Transcribe every record exactly.
======== Input records ========
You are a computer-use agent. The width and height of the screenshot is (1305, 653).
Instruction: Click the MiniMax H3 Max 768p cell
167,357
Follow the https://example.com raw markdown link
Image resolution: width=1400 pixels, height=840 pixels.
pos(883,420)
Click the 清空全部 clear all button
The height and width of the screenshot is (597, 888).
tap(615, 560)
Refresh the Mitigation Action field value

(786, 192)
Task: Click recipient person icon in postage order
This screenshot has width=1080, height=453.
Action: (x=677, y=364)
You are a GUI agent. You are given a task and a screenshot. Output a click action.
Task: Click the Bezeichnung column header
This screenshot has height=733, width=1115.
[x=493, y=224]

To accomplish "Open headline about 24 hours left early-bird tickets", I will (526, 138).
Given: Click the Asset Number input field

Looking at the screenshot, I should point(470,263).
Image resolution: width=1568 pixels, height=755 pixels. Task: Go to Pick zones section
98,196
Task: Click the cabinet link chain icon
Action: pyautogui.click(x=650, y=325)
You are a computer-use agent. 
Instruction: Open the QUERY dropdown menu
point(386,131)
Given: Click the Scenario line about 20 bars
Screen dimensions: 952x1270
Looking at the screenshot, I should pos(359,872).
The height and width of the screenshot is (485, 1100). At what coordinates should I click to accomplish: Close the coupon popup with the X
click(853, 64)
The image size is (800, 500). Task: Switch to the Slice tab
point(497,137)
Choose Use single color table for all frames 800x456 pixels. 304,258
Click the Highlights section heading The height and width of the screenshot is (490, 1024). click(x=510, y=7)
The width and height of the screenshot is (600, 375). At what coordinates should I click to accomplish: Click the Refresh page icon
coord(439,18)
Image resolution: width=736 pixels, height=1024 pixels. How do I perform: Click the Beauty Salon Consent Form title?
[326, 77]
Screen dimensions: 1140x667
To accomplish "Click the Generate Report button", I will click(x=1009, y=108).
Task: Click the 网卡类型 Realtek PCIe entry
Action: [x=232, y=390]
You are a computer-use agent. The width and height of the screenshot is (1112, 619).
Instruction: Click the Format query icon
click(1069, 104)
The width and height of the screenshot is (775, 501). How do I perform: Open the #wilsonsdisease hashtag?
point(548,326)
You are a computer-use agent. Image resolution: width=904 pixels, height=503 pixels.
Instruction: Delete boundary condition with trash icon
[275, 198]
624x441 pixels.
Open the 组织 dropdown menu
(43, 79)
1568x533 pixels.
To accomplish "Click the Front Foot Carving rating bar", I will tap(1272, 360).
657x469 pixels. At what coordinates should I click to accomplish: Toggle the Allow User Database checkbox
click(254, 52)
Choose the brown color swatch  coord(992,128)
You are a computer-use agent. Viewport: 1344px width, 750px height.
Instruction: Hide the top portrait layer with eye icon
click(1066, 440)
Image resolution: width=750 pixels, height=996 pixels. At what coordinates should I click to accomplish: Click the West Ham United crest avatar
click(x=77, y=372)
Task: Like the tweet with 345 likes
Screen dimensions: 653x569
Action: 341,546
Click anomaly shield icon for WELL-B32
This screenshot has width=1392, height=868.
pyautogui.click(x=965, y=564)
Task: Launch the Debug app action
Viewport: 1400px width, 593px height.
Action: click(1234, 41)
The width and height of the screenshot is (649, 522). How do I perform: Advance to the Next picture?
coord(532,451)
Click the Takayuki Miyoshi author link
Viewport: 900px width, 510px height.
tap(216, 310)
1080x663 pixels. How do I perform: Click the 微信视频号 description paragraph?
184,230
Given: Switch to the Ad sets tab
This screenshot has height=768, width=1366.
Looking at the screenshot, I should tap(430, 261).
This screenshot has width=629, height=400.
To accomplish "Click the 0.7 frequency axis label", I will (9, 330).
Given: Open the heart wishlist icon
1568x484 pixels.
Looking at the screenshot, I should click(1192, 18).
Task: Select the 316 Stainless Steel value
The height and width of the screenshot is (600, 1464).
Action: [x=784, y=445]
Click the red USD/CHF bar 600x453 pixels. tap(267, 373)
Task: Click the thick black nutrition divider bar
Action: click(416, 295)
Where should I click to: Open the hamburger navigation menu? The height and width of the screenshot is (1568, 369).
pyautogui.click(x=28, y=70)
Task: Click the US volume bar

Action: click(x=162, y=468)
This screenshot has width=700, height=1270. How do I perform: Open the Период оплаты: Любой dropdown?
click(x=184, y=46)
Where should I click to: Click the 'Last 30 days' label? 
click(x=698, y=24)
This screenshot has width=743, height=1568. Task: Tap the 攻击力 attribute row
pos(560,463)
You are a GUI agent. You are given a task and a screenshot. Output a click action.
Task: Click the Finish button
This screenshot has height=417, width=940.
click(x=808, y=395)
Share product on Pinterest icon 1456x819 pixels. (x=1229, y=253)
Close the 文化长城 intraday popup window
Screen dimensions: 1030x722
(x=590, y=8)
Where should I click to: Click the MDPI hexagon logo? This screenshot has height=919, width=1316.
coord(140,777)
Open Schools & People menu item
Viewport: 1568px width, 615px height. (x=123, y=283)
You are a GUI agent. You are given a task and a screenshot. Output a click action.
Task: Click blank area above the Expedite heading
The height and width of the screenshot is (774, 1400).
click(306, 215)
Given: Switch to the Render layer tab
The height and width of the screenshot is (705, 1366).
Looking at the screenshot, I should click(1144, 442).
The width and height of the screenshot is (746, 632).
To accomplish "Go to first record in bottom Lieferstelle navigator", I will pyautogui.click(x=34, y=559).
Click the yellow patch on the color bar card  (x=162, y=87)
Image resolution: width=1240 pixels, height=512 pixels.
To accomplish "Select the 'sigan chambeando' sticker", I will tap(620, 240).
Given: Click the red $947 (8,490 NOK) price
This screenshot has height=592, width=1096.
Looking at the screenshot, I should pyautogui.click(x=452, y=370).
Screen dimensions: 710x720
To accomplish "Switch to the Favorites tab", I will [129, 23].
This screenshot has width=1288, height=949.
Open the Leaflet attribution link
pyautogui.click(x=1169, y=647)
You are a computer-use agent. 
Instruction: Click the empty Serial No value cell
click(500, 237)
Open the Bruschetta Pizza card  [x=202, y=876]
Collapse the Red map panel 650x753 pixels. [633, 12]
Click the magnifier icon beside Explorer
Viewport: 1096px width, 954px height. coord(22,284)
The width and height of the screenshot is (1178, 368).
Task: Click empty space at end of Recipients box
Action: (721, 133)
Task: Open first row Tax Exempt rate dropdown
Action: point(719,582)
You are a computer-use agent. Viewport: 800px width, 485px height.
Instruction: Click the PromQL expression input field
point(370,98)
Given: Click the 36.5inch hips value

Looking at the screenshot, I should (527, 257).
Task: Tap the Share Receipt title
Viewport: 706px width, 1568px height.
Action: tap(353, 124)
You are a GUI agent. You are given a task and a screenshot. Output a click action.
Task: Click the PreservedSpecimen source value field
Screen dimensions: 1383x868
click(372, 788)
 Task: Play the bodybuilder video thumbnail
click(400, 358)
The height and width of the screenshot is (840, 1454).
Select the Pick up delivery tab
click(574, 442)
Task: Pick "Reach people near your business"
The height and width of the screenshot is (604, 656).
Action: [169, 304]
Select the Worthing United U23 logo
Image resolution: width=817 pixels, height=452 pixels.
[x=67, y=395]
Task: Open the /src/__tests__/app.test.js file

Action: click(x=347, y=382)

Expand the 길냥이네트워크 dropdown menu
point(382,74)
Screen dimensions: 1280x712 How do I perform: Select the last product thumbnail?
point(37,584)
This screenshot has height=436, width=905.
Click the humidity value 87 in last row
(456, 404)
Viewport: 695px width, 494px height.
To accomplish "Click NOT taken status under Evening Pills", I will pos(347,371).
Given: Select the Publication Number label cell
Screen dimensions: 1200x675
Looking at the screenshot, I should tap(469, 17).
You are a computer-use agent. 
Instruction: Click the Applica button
========
▶ [Solution]:
You are a computer-use agent. The width and height of the screenshot is (1305, 653).
Instruction: Click the MiniMax H3 Max 768p cell
167,357
Follow the https://example.com raw markdown link
Image resolution: width=1400 pixels, height=840 pixels.
pos(883,420)
Click the 清空全部 clear all button
The height and width of the screenshot is (597, 888).
tap(615, 560)
Refresh the Mitigation Action field value

(786, 192)
Task: Click recipient person icon in postage order
This screenshot has width=1080, height=453.
Action: (x=677, y=364)
You are a GUI agent. You are given a task and a screenshot. Output a click action.
Task: Click the Bezeichnung column header
This screenshot has height=733, width=1115.
[x=493, y=224]

To accomplish "Open headline about 24 hours left early-bird tickets", I will (526, 138).
Given: Click the Asset Number input field

Looking at the screenshot, I should point(470,263).
Image resolution: width=1568 pixels, height=755 pixels. Task: Go to Pick zones section
98,196
Task: Click the cabinet link chain icon
Action: pyautogui.click(x=650, y=325)
You are a computer-use agent. 
Instruction: Open the QUERY dropdown menu
point(386,131)
Given: Click the Scenario line about 20 bars
Screen dimensions: 952x1270
Looking at the screenshot, I should pos(359,872).
The height and width of the screenshot is (485, 1100). At what coordinates should I click to accomplish: Close the coupon popup with the X
click(853, 64)
The image size is (800, 500). Task: Switch to the Slice tab
point(497,137)
Choose Use single color table for all frames 800x456 pixels. 304,258
Click the Highlights section heading The height and width of the screenshot is (490, 1024). click(x=510, y=7)
The width and height of the screenshot is (600, 375). At what coordinates should I click to accomplish: Click the Refresh page icon
coord(439,18)
Image resolution: width=736 pixels, height=1024 pixels. How do I perform: Click the Beauty Salon Consent Form title?
[326, 77]
Screen dimensions: 1140x667
To accomplish "Click the Generate Report button", I will click(x=1009, y=108).
Task: Click the 网卡类型 Realtek PCIe entry
Action: [x=232, y=390]
You are a computer-use agent. The width and height of the screenshot is (1112, 619).
Instruction: Click the Format query icon
click(1069, 104)
The width and height of the screenshot is (775, 501). How do I perform: Open the #wilsonsdisease hashtag?
point(548,326)
You are a computer-use agent. Image resolution: width=904 pixels, height=503 pixels.
Instruction: Delete boundary condition with trash icon
[275, 198]
624x441 pixels.
Open the 组织 dropdown menu
(43, 79)
1568x533 pixels.
To accomplish "Click the Front Foot Carving rating bar", I will tap(1272, 360).
657x469 pixels. At what coordinates should I click to accomplish: Toggle the Allow User Database checkbox
click(254, 52)
Choose the brown color swatch  coord(992,128)
You are a computer-use agent. Viewport: 1344px width, 750px height.
Instruction: Hide the top portrait layer with eye icon
click(1066, 440)
Image resolution: width=750 pixels, height=996 pixels. At what coordinates should I click to accomplish: Click the West Ham United crest avatar
click(x=77, y=372)
Task: Like the tweet with 345 likes
Screen dimensions: 653x569
Action: 341,546
Click anomaly shield icon for WELL-B32
This screenshot has width=1392, height=868.
pyautogui.click(x=965, y=564)
Task: Launch the Debug app action
Viewport: 1400px width, 593px height.
Action: click(1234, 41)
The width and height of the screenshot is (649, 522). How do I perform: Advance to the Next picture?
coord(532,451)
Click the Takayuki Miyoshi author link
Viewport: 900px width, 510px height.
tap(216, 310)
1080x663 pixels. How do I perform: Click the 微信视频号 description paragraph?
184,230
Given: Switch to the Ad sets tab
This screenshot has height=768, width=1366.
Looking at the screenshot, I should tap(430, 261).
This screenshot has width=629, height=400.
To accomplish "Click the 0.7 frequency axis label", I will (9, 330).
Given: Open the heart wishlist icon
1568x484 pixels.
Looking at the screenshot, I should click(1192, 18).
Task: Select the 316 Stainless Steel value
The height and width of the screenshot is (600, 1464).
Action: [x=784, y=445]
Click the red USD/CHF bar 600x453 pixels. tap(267, 373)
Task: Click the thick black nutrition divider bar
Action: click(416, 295)
Where should I click to: Open the hamburger navigation menu? The height and width of the screenshot is (1568, 369).
pyautogui.click(x=28, y=70)
Task: Click the US volume bar

Action: click(x=162, y=468)
This screenshot has width=700, height=1270. How do I perform: Open the Период оплаты: Любой dropdown?
click(x=184, y=46)
Where should I click to: Click the 'Last 30 days' label? 
click(x=698, y=24)
This screenshot has width=743, height=1568. Task: Tap the 攻击力 attribute row
pos(560,463)
You are a GUI agent. You are given a task and a screenshot. Output a click action.
Task: Click the Finish button
This screenshot has height=417, width=940.
click(x=808, y=395)
Share product on Pinterest icon 1456x819 pixels. (x=1229, y=253)
Close the 文化长城 intraday popup window
Screen dimensions: 1030x722
(x=590, y=8)
Where should I click to: Click the MDPI hexagon logo? This screenshot has height=919, width=1316.
coord(140,777)
Open Schools & People menu item
Viewport: 1568px width, 615px height. (x=123, y=283)
You are a GUI agent. You are given a task and a screenshot. Output a click action.
Task: Click blank area above the Expedite heading
The height and width of the screenshot is (774, 1400).
click(306, 215)
Given: Switch to the Render layer tab
The height and width of the screenshot is (705, 1366).
Looking at the screenshot, I should click(1144, 442).
The width and height of the screenshot is (746, 632).
To accomplish "Go to first record in bottom Lieferstelle navigator", I will pyautogui.click(x=34, y=559).
Click the yellow patch on the color bar card  (x=162, y=87)
Image resolution: width=1240 pixels, height=512 pixels.
To accomplish "Select the 'sigan chambeando' sticker", I will tap(620, 240).
Given: Click the red $947 (8,490 NOK) price
This screenshot has height=592, width=1096.
Looking at the screenshot, I should pyautogui.click(x=452, y=370).
Screen dimensions: 710x720
To accomplish "Switch to the Favorites tab", I will [129, 23].
This screenshot has width=1288, height=949.
Open the Leaflet attribution link
pyautogui.click(x=1169, y=647)
You are a computer-use agent. 
Instruction: Click the empty Serial No value cell
click(500, 237)
Open the Bruschetta Pizza card  [x=202, y=876]
Collapse the Red map panel 650x753 pixels. [633, 12]
Click the magnifier icon beside Explorer
Viewport: 1096px width, 954px height. coord(22,284)
The width and height of the screenshot is (1178, 368).
Task: Click empty space at end of Recipients box
Action: (721, 133)
Task: Open first row Tax Exempt rate dropdown
Action: point(719,582)
You are a computer-use agent. Viewport: 800px width, 485px height.
Instruction: Click the PromQL expression input field
point(370,98)
Given: Click the 36.5inch hips value

Looking at the screenshot, I should (527, 257).
Task: Tap the Share Receipt title
Viewport: 706px width, 1568px height.
Action: tap(353, 124)
You are a GUI agent. You are given a task and a screenshot. Output a click action.
Task: Click the PreservedSpecimen source value field
Screen dimensions: 1383x868
click(372, 788)
 Task: Play the bodybuilder video thumbnail
click(400, 358)
The height and width of the screenshot is (840, 1454).
Select the Pick up delivery tab
click(574, 442)
Task: Pick "Reach people near your business"
The height and width of the screenshot is (604, 656).
Action: [169, 304]
Select the Worthing United U23 logo
Image resolution: width=817 pixels, height=452 pixels.
[x=67, y=395]
Task: Open the /src/__tests__/app.test.js file

Action: click(x=347, y=382)

Expand the 길냥이네트워크 dropdown menu
point(382,74)
Screen dimensions: 1280x712 How do I perform: Select the last product thumbnail?
point(37,584)
This screenshot has height=436, width=905.
Click the humidity value 87 in last row
(456, 404)
Viewport: 695px width, 494px height.
To accomplish "Click NOT taken status under Evening Pills", I will pos(347,371).
Given: Select the Publication Number label cell
Screen dimensions: 1200x675
Looking at the screenshot, I should tap(469, 17).
You are a computer-use agent. 
Instruction: Click the Applica button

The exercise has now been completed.